Tuesday, August 16, 2022

The Artist as Impresario

For some reason one morning, I thought of my beloved David’s Shushy-Cats, an imaginary troupe of young performers he modeled somewhat after the wholesome Young Americans but without the nonprofit educational slant. In a long-running soap opera of ad-libbed episodes, his story unrolled between the two of us over the years – never publicly or even with friends, just between us. If only those episodes had been recorded! I don’t even remember the first, unexpected “Opening Night,” but the Shushy-Cats put on stage shows at an Up North resort, much like Boyne Mountain, musical reviews with choreography (their signature number was “Hooray for Youth”), even as years went by and many of the cast became long in the tooth. (Isn’t that a wonderful phrase? Think horses.) Once the Shushy-cats came into our life, they never went away. We might be riding in the car or sitting over coffee somewhere or lying in bed of an evening – I never knew when another episode might come my way or what outlandish schemes and revelations it would entail.

 

Whenever I overheard the Artist leaving messages on a friend’s answering machine, I was always amazed that he sounded so conversational, as if he were really talking to another person.

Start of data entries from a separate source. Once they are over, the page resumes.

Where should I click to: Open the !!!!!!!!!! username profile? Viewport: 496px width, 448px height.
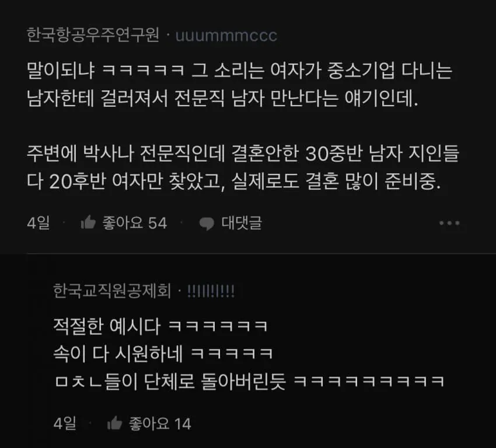coord(211,291)
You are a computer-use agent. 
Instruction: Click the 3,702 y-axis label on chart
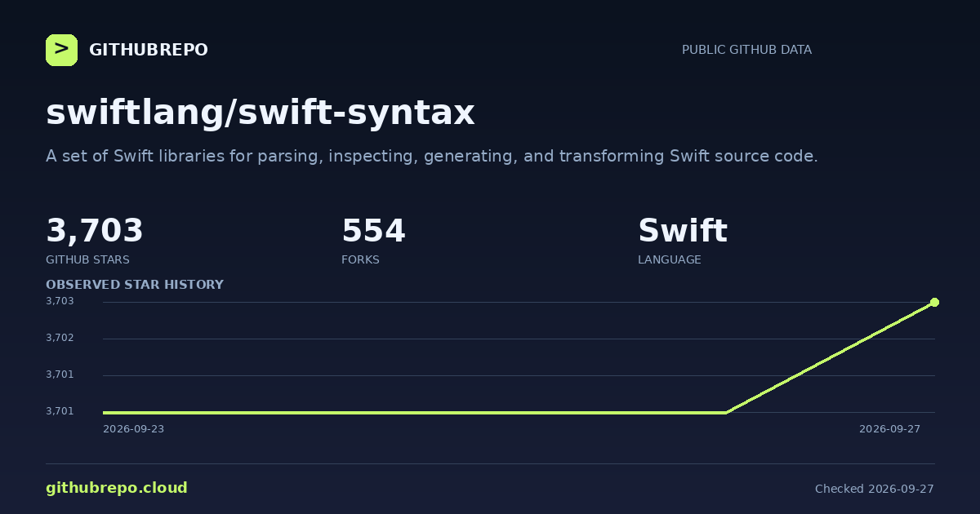60,338
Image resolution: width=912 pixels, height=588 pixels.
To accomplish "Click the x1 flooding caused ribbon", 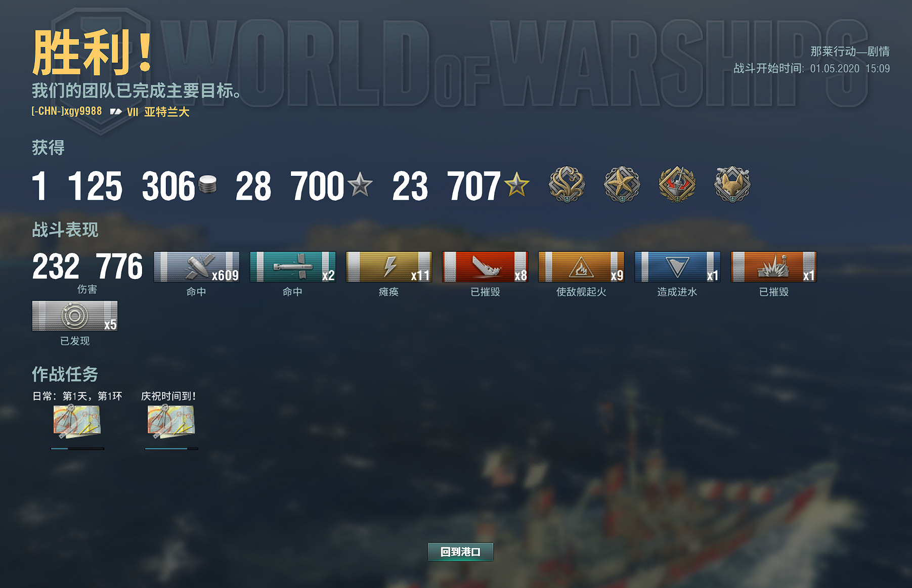I will 677,266.
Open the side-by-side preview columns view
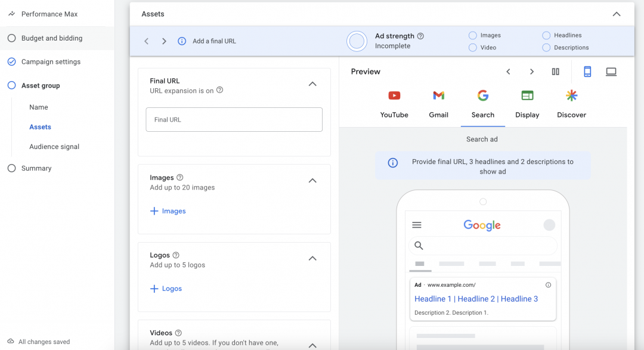The width and height of the screenshot is (644, 350). [x=556, y=72]
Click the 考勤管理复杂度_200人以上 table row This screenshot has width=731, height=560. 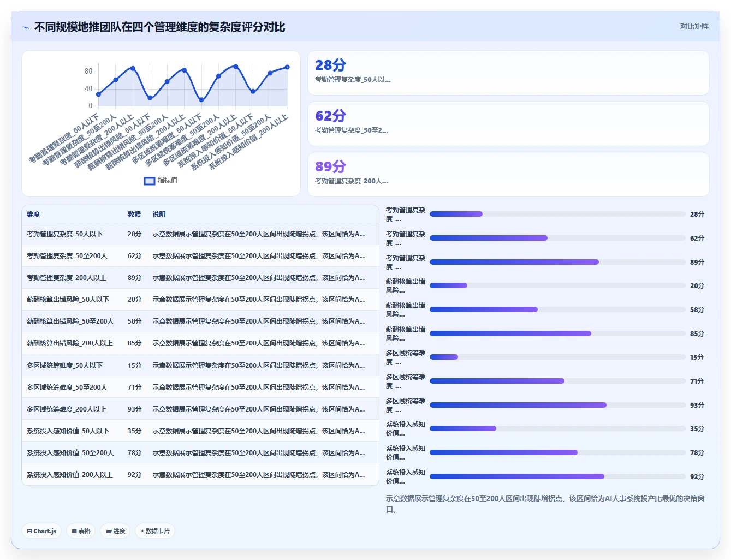pyautogui.click(x=200, y=278)
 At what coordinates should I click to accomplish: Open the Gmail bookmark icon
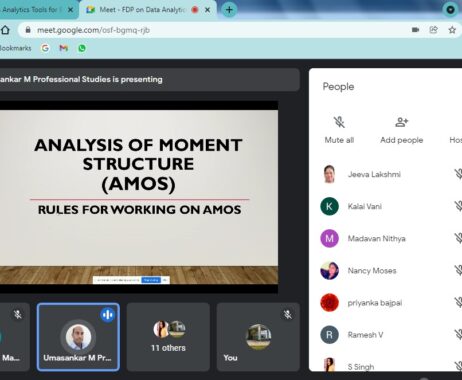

It was hard to realize he was only recording. Similarly, when he launched into a tale of the Shushy-Cats, making it all up as he went along, he managed to make those stories sound like real life. “I’ve got an idea for a new number,” he might begin, just as he might start to tell me he had a new idea for rearranging his art gallery, and I could see in my mind the "new number" as he described the staging and named the roles each key performer would fill. Because the cast members all had names and personalities, like the members of the old Micky Mouse Club, personalities built up over months and eventually years of unscheduled, impromptu installments. Sometimes I jumped in to make an observation or protest that the stage number he had in mind was doomed from the start. “You have to consider your audience,” I would remind him, or “How are all those costume changes going to be done so fast? You’re asking a lot of the kids.”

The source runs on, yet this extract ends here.